Instruction 1 –
According to the excerpt on the EPA fracking report, how many comments were submitted to the Scientific Advisory Board?
Instruction 2 –
Write the next few paragraphs of the excerpt on the EPA fracking report, starting after its final sentence.

Source excerpt –
____

Concern that history may be repeating itself may help explain why the summary's focus on evidence of “widespread, systemic impacts” from fracking, seems to have struck a nerve, sparking an outpouring of indignation from close observers, and unusually frank questioning by the EPA's own scientific reviewers.
During a teleconference lasting over four hours on Dec. 3, the EPA's Scientific Advisory Board (SAB), charged with overseeing the agency's fracking report, was inundated with comments challenging that finding.
Over 280 comments were submitted to the board and three dozen people requested an opportunity to make 3 minutes comments during the EPA's public teleconference.
Lena Moffit, a representative for the Sierra Club opened the public comments by expressing her shock at the EPA’s oft-quoted conclusion that the assessment failed to find evidence of widespread, systemic impacts on drinking water resources. Despite the report’s shortcomings, she said the report does not supports that conclusion, a complaint echoed by most of the speakers who called in.
Shelly Perdue holds up a glass of contaminated water in Parker County, Texas. Her home is across the street from an Range Recources fracking site. ©Julie Dermansky
Sharon Wilson, Earthworks’ Gulf Regional Organizer asked the board to add a formal remark on major data gaps in the report due to “industry obstruction, interference, and attempts to silence people who live with the pollution EPA intended to study.”
Wilson describing her first-hand knowledge of cases where gag orders prohibit impacted families from speaking out. “In addition to water pollution, industry intimidation tactics are also widespread and systemic,” Wilson told the EPA scientists.
Sharon Wilson next to Steven Lipsky’s water well’s gas vent ©2014 Julie Dermansky
Andrew Chichura, a resident of Susquehanna County, PA, expressed his support for the oil and gas industry before sharing his family’s own experience with contaminated water. Even though the Pennsylvania Department of Environmental Protection confirmed that the Chichuras had methane in their water in 2011 and made the determination that Cabot Oil and Gas, a drilling company, was responsible for the family’s water well’s contamination, the family has still not resolved its dispute with the company in a satisfactory manner. Mr. Chichura's time expired before he could finish describing his family's plight, but the anguish the situation has caused him was evident.

____

Data –
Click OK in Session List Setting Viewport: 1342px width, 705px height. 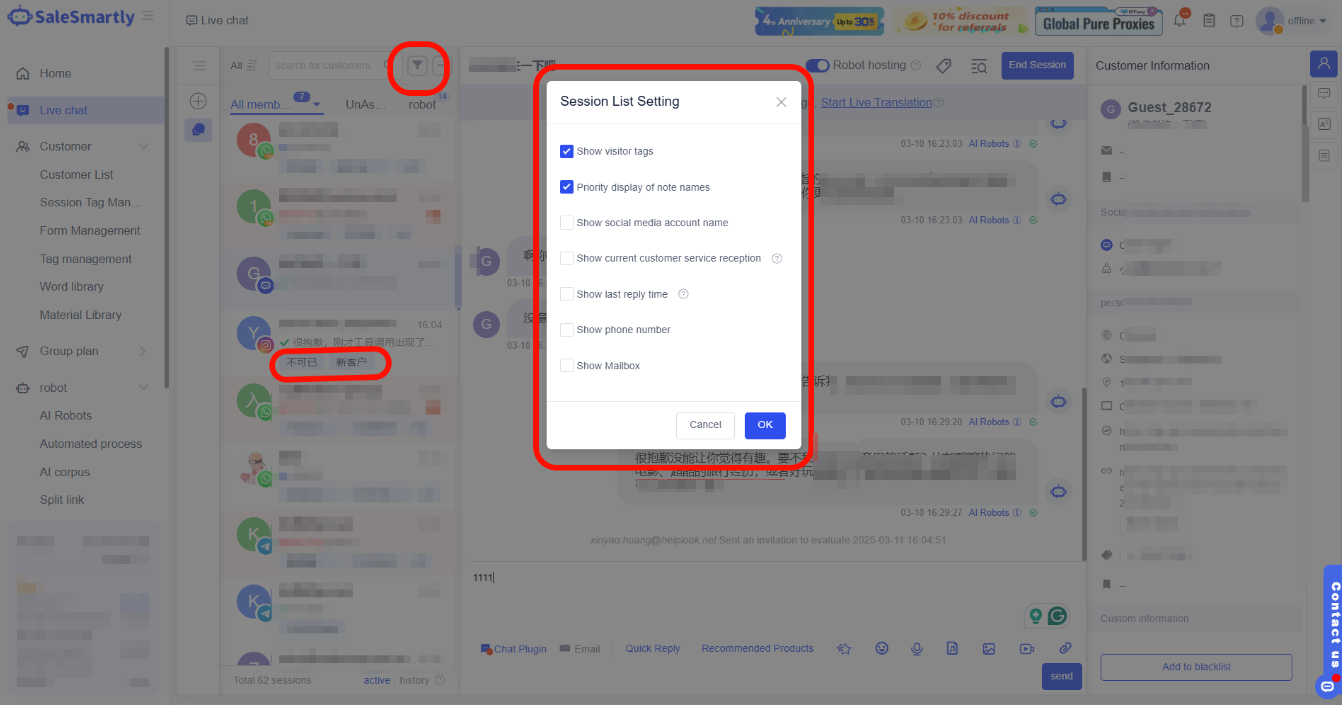765,425
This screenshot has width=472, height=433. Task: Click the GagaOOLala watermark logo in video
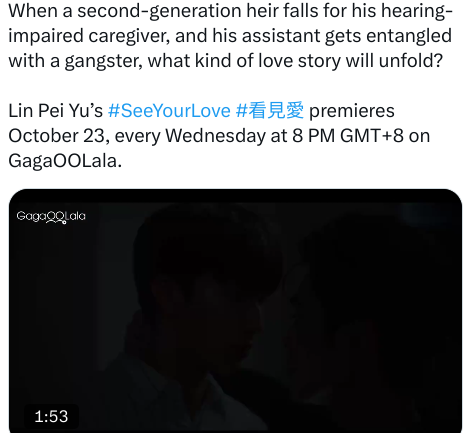(x=51, y=217)
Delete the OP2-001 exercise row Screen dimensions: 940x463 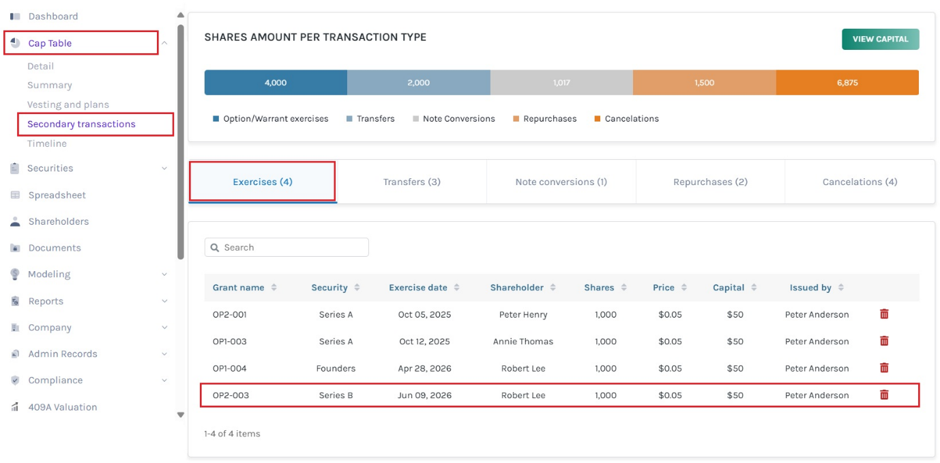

____

Exercise answer 1 –
Over 280 comments.

Exercise answer 2 –
Andrew Chichura with a water bladder in his basement supplied by Cabot Oil. ©2015 Julie Dermansky
Scott Seagle an attorney with Bracewell Giuliani who represents natural gas producers, was the only caller that agreed with the EPA’s statement that there is no widespread evidence of drinking water contamination. He repeated the claim that no cases of contamination had been proven and urged the board not to be swayed by “anecdotal” information.
Property owners whose wells are contaminated made clear their conclusions that fracking was to blame were based on the findings of scientific research, not guesswork. They asked the SAB to compel the EPA to include findings from preliminary tests the agency conducted that determined water contamination in Parker County, TX, Dimock, PA and Pavillion, WY was likely caused by the fracking industry. Leaving out data from those areas creates data gaps in the report, they said.
The EPA's own scientific review board has also begun challenging the notion that their research shows fracking poses only marginal threats.
“Of particular concern is the statement of no widespread, systemic impacts on drinking-water resources,” the SAB wrote in a preliminary report. “Neither the system of interest nor the definitions of widespread, systemic or impact are clear and it is not clear how this statement reflects the uncertainties and data limitations described in the Report's chapters.”
The EPA's draft assessment contains case after case where fracking caused contamination – and even evidence, buried in the study's fine print, that the industry has at times deliberately injected fracking chemicals into drinking water supplies.
For some who have closely followed the issue for years, the question is no longer whether there is enough evidence that fracking is causing problems, but simply a question of political will to hold a powerful industry accountable.
“The truth on whether or not fracking is inherently contaminating is not being debated here. We know that that is the case,” Josh Fox, director of Gasland, said during his comments. “What is in question is whether the EPA will have any creditability as an organization if the EPA and the SAB caves to industry and political pressure.”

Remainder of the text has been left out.